The FoZ craze had external factors going for it, such as a popular Fanfiction.net author kicking it off. However, the way it was sustained had a lot to do with the setting. Namely, there were just the right factors for why it got so much attention.
-First, the summoning mechanism allowed for a lot of easy, “built-in” crossover opportunities. For a fanfic writer, making a crossover would be as easy and natural-seeming (unlike contrivances) as “Louise summons _____ instead of Saito.”
-Second, the setting itself was viewed as something potentially interesting, motivating the “fixfic” interest. Unlike the traditional swords-and-sorcery, this was an early modern musket setting, making it stand out conceptually. In addition to this, the “mechanics interest” group liked the intricacies of the magic system (A lot of Spacebattlers like anything that seems quantifiable). That the original works squandered this in favor of “antics” made the motivation all the greater.
The FoZ craze has now burnt itself out, and the new hot fanfiction topic is a web-novel called Worm. That has plenty of its own reasons for the waves of fanfiction, but that’s another story.
Now, there is another work that, despite its popularity, has featured very, very few fanfics. Having finally reached the “Infamy Rank” in Payday 2, I can see why that series has so few entries on fanfiction.net. The setting seems to have everything that went for FoZ going against it. On paper, crossovers could be possible, and in fact official ones have been done in the game itself.

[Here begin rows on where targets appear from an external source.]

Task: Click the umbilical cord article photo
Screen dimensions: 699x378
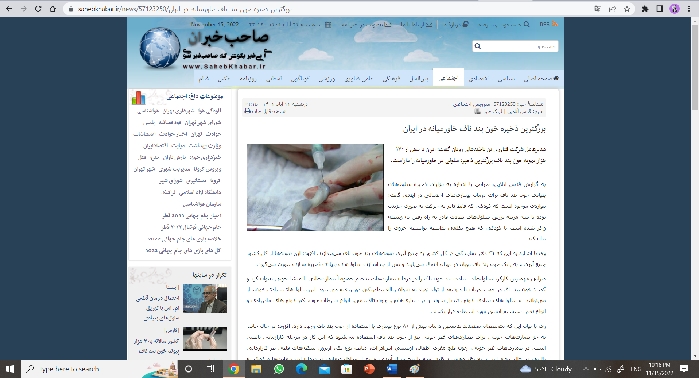Action: pyautogui.click(x=315, y=187)
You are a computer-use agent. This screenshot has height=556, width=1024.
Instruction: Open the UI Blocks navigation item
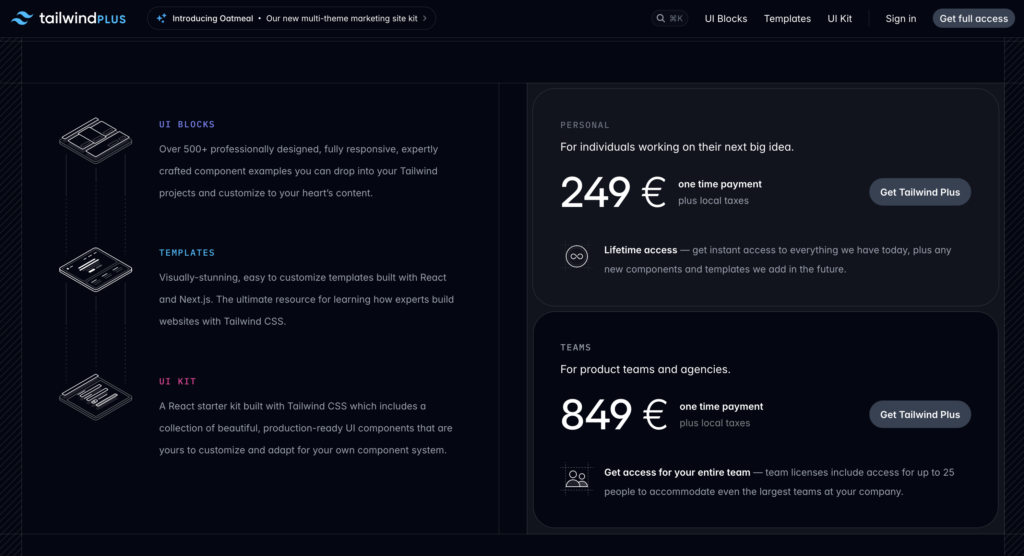click(725, 18)
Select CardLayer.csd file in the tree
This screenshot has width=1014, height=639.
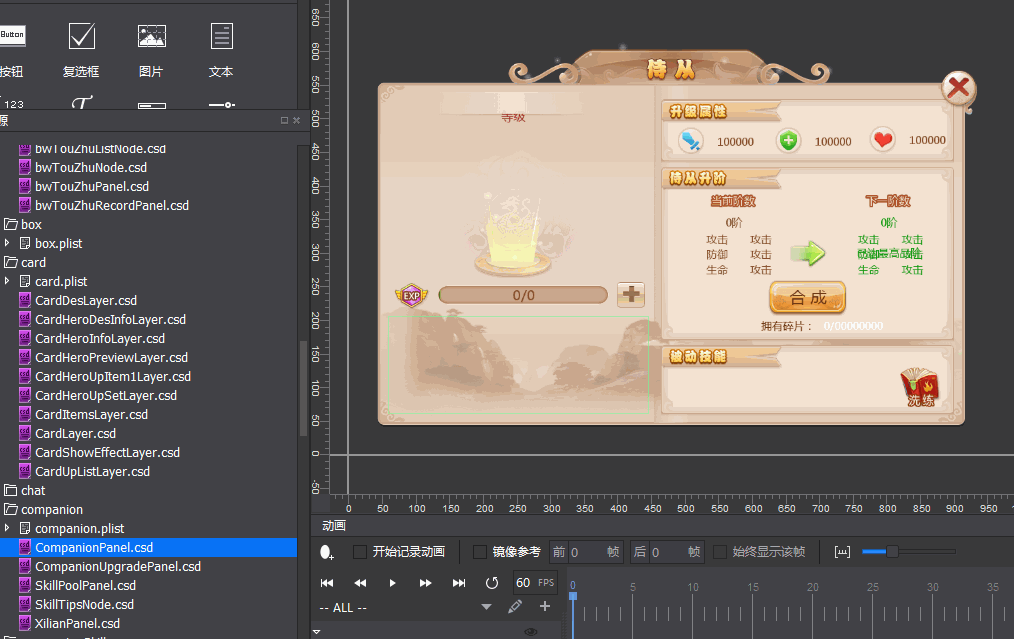click(75, 433)
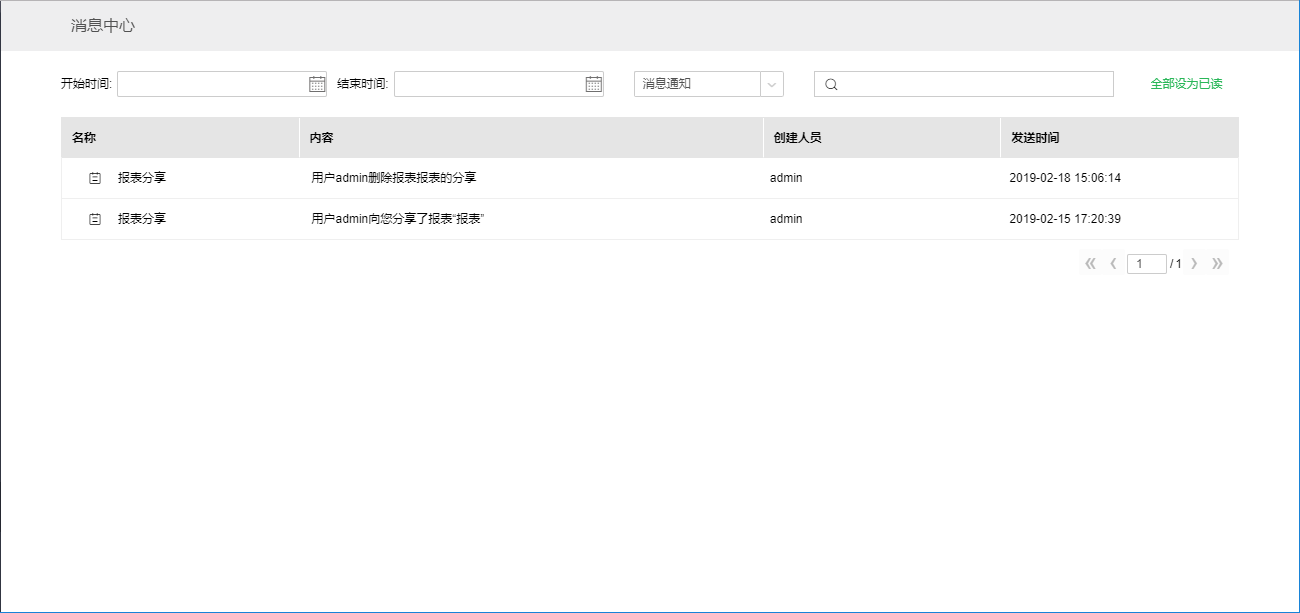This screenshot has height=613, width=1300.
Task: Jump to the first page with the double-left arrow
Action: 1089,263
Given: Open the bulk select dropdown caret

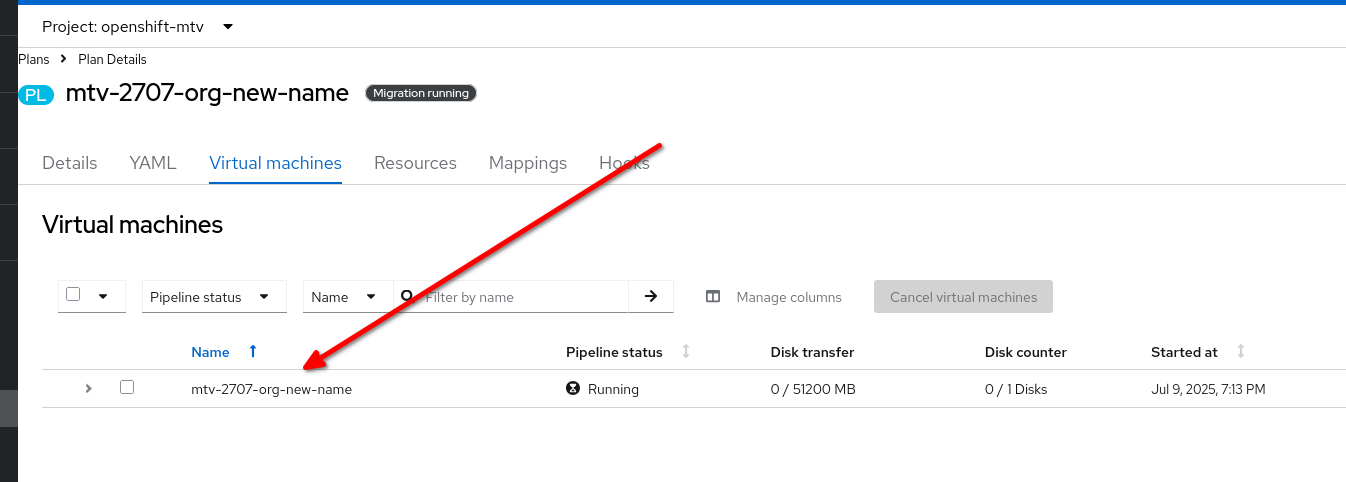Looking at the screenshot, I should coord(103,296).
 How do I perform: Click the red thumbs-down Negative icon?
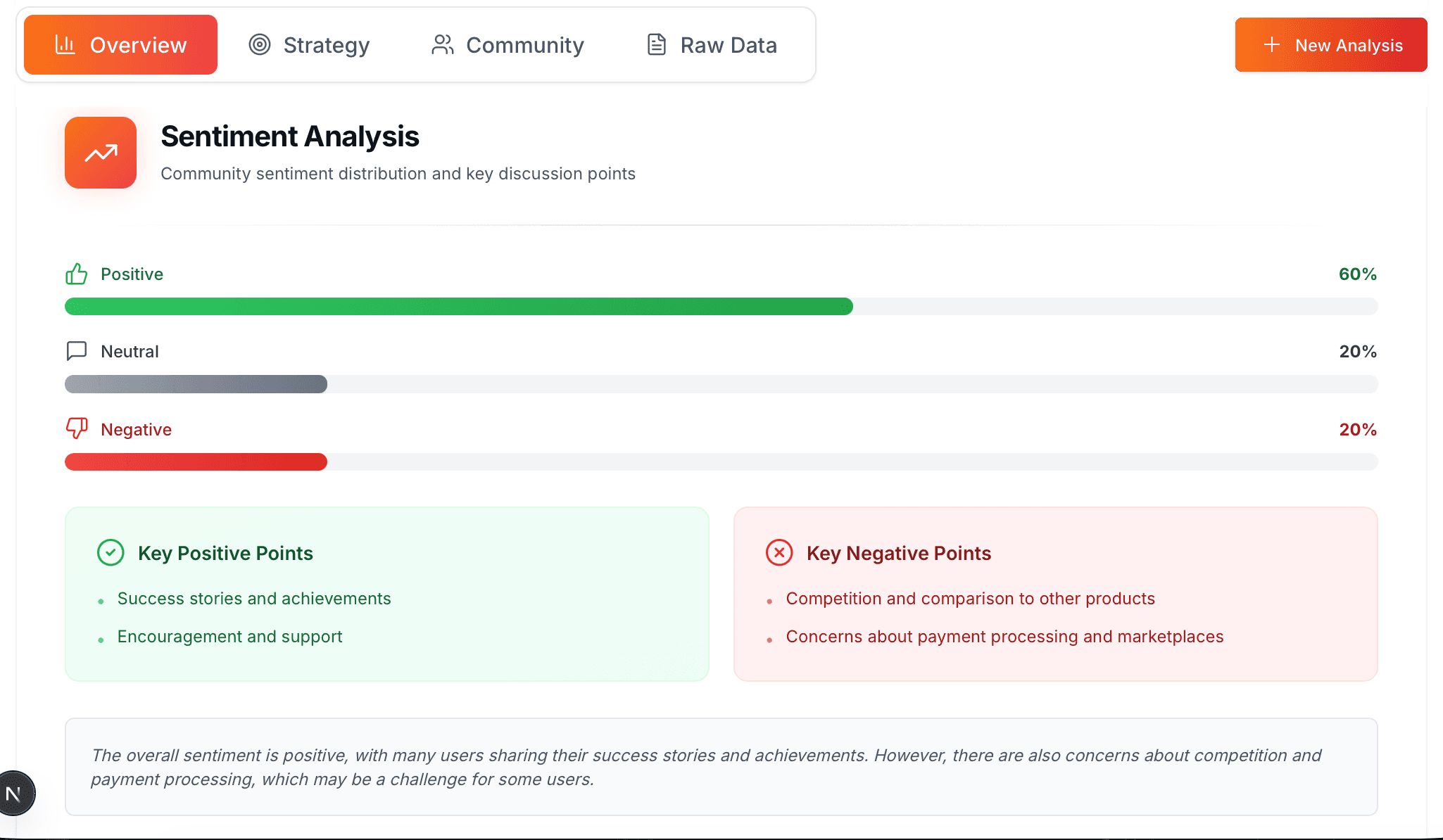[x=76, y=428]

-The setting is much more rigid. Being an un-supernatural, at least nominally grounded modern world, a writer is more limited in what they can actually make. Not that that would stop anyone who really wanted to do something differently, but it’s still an obstacle.
-More importantly, it’s less conceptually interesting and tougher. Being built as a game where the player follows their character by default, there’s no need to ‘hook’ them. The existing characters are some of the least sympathetic protagonists anywhere, and they have just enough personality so that the author can’t use them as blank-slate protagonists like an RPG customizable character.
The modern action setting isn’t novel or possessing of much opportunity to ‘fix’, and is made worse by the game being hard to extract from its mechanics (in-game and the few cutscenes, the Clowns can mow down waves of officers who charge blindly forward, and then can stay hidden-to apply even the slightest amount of plausibility to it would be a Herculean task).
This doesn’t matter for the game itself, but does for a fanfic of such a work.
Of course, hindsight is 20/20, and the internet can be weird. If Payday had spawned a giant fanfic community and FoZ been left with a few scraps, I would probably be writing a blog post on how it was natural that such a popular and already crossover-apparent setting could have so much writing (just look at how easy it is to insert a new heister/rogue, since they did it in canon-etc), while totally understandable that a mediocre goofy anime would be left in the dust (Well, how can you make anything good from a silly little “antics” show-etc). But I still feel that some settings are just more fanfic-friendly than others, for reasons other than the popularity of the original/canon work.